Playdoyer für Europa

Mit einem Playdoyer für Europa und der Bedeutung der EU für Luxemburg hatte Premierminister Jean-Claude Juncker die Erklärung zur Lage des Landes eröffnet. Luxemburg müsse sich weiter öffnen, betonte er. Das Kapital stamme heute aus den neuen Wachstumsregionen. Man müsse akzeptieren, dass dieses Kapital zu uns komme, meinte er unter Anspielung auf Kritiken bezüglich der Investitionstätigkeit des Katars in Luxemburg.

Öffentliche Finanzen konsolidieren

Die EU-Länder und insbesondere Luxemburg müssten ihre öffentlichen Finanzen konsolidieren und sanieren. Es gebe keine Alternative zur Konsolidierung in Europa. Der Sparkurs sei richtig. Jeder andere Weg sei ein Weg in das absolute Chaos. Juncker wies auf sichtbare Fortschritte insbesondere in Portugal und Irland.

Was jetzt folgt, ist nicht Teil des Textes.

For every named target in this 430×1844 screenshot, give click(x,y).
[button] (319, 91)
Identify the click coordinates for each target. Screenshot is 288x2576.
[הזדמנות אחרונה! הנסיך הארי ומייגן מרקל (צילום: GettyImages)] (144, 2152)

Sparen allein reiche jedoch nicht, betonte Juncker und verwies auf die letzten Diskussionen in der Eurogruppe über neue Wachstumsinitiativen für Europa. Wachsum soll auch durch öffentliche Mittel gefördert werden. So sprach Juncker sich für eine Kapitalaufstockung der Europäischen Investitionsbank und anderer Investitionsfonds der EU aus. Auch Euro-Obligationen könnten zu Wachstumsförderung beitragen. Er freue sich auf seine Gespräche mit dem neuen französischen Präsidenten Fr. Hollande kommende Woche, so Juncker. Diesbezüglich gebe es keine Meinungsverschiedenenheiten.

Keine Transaktionssteuer

Die Hoffnungen auf eine Finanztransaktionssteuer hat Juncker hingegen aufgegeben. Sie sei weder in der EU noch auf anderen internationalen Ebenen durchzusetzen, betonte. Dennoch müsse die Finanzindustrie an der Bewältigung der Folgen der Finanzkrise herangezogen werden. Schließlich sei die Geldgier der Finanzindustrie für die aktuelle Situation verantwortlich.

Mit Spannung war die Rede erwartet worden, nachdem Finanzminister Luc Frieden vor zehn Tagen bekanntgegeben hatte, in welchen Bereichen die Regierung die Staatsausgaben kürzen und die Steuer anheben wolle. Bekannt wurde dabei unter anderem, dass der Staat auf einige Investitionsvorhaben etwa für die Uni Lëtzebuerg und im Straßenbau verzichten wolle, die Dienstleistungsschecks reformiert würden. Verschwinden soll die Autoprämie Car e. Angehoben werden sollen die Akzisen auf Tabak und Treibstoffe, um gleich zwei Prozentpunkte die Solidaritätssteuer.

Am Mittwoch äußern sich die Abgeordneten zur Erklärung.